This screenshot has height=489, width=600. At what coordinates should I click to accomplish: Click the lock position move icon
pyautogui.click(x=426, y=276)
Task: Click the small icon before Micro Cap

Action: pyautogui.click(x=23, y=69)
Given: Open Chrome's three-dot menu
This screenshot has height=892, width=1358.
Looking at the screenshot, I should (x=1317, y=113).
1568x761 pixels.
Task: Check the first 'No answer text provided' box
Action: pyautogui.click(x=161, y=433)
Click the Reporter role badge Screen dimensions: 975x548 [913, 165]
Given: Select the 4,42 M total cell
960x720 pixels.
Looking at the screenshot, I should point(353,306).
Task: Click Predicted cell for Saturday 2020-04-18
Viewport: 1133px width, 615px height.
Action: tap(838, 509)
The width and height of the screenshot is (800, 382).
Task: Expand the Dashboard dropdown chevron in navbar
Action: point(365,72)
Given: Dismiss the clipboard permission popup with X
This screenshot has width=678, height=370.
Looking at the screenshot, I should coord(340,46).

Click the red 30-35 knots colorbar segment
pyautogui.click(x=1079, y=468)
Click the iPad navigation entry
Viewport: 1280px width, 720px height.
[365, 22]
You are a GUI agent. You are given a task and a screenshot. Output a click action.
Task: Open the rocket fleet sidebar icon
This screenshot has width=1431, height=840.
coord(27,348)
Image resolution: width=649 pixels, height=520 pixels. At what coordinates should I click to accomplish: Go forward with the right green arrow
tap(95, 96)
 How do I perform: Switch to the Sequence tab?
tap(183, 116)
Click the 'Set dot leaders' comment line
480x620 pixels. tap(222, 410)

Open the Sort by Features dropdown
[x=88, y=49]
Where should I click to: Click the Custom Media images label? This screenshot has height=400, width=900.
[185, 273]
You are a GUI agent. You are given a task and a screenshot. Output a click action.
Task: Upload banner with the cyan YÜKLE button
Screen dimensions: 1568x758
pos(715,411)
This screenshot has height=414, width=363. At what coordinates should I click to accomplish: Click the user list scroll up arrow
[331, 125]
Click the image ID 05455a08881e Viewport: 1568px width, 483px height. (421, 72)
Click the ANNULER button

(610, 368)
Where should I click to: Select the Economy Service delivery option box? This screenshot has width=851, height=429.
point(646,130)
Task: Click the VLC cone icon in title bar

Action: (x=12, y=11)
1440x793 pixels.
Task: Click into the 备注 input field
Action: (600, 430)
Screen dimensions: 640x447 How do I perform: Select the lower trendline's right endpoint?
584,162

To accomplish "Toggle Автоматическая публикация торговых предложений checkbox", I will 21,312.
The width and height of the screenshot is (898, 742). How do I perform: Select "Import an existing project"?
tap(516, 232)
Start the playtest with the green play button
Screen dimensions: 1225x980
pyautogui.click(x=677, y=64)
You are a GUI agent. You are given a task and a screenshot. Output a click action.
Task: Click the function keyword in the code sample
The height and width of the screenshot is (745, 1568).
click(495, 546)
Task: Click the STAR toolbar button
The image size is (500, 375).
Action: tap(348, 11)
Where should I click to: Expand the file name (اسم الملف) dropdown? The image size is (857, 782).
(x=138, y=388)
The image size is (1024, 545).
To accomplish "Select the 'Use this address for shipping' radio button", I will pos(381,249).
++++++++++++++++++++
* _THE PROBLEM_: Reproduce all the records shown above, unchanged.

* _ANSWER BOX_:
This screenshot has height=489, width=600. At what coordinates should I click to accomplish: Click the lock position move icon
pyautogui.click(x=426, y=276)
Task: Click the small icon before Micro Cap

Action: pyautogui.click(x=23, y=69)
Given: Open Chrome's three-dot menu
This screenshot has height=892, width=1358.
Looking at the screenshot, I should (x=1317, y=113).
1568x761 pixels.
Task: Check the first 'No answer text provided' box
Action: pyautogui.click(x=161, y=433)
Click the Reporter role badge Screen dimensions: 975x548 [913, 165]
Given: Select the 4,42 M total cell
960x720 pixels.
Looking at the screenshot, I should point(353,306).
Task: Click Predicted cell for Saturday 2020-04-18
Viewport: 1133px width, 615px height.
Action: tap(838, 509)
The width and height of the screenshot is (800, 382).
Task: Expand the Dashboard dropdown chevron in navbar
Action: point(365,72)
Given: Dismiss the clipboard permission popup with X
This screenshot has width=678, height=370.
Looking at the screenshot, I should coord(340,46).

Click the red 30-35 knots colorbar segment
pyautogui.click(x=1079, y=468)
Click the iPad navigation entry
Viewport: 1280px width, 720px height.
[365, 22]
You are a GUI agent. You are given a task and a screenshot. Output a click action.
Task: Open the rocket fleet sidebar icon
This screenshot has width=1431, height=840.
coord(27,348)
Image resolution: width=649 pixels, height=520 pixels. At what coordinates should I click to accomplish: Go forward with the right green arrow
tap(95, 96)
 How do I perform: Switch to the Sequence tab?
tap(183, 116)
Click the 'Set dot leaders' comment line
480x620 pixels. tap(222, 410)

Open the Sort by Features dropdown
[x=88, y=49]
Where should I click to: Click the Custom Media images label? This screenshot has height=400, width=900.
[185, 273]
You are a GUI agent. You are given a task and a screenshot. Output a click action.
Task: Upload banner with the cyan YÜKLE button
Screen dimensions: 1568x758
pos(715,411)
This screenshot has height=414, width=363. At what coordinates should I click to accomplish: Click the user list scroll up arrow
[331, 125]
Click the image ID 05455a08881e Viewport: 1568px width, 483px height. (421, 72)
Click the ANNULER button

(610, 368)
Where should I click to: Select the Economy Service delivery option box? This screenshot has width=851, height=429.
point(646,130)
Task: Click the VLC cone icon in title bar

Action: (x=12, y=11)
1440x793 pixels.
Task: Click into the 备注 input field
Action: (600, 430)
Screen dimensions: 640x447 How do I perform: Select the lower trendline's right endpoint?
584,162

To accomplish "Toggle Автоматическая публикация торговых предложений checkbox", I will 21,312.
The width and height of the screenshot is (898, 742). How do I perform: Select "Import an existing project"?
tap(516, 232)
Start the playtest with the green play button
Screen dimensions: 1225x980
pyautogui.click(x=677, y=64)
You are a GUI agent. You are given a task and a screenshot. Output a click action.
Task: Click the function keyword in the code sample
The height and width of the screenshot is (745, 1568).
click(495, 546)
Task: Click the STAR toolbar button
The image size is (500, 375).
Action: tap(348, 11)
Where should I click to: Expand the file name (اسم الملف) dropdown? The image size is (857, 782).
(x=138, y=388)
The image size is (1024, 545).
To accomplish "Select the 'Use this address for shipping' radio button", I will pos(381,249).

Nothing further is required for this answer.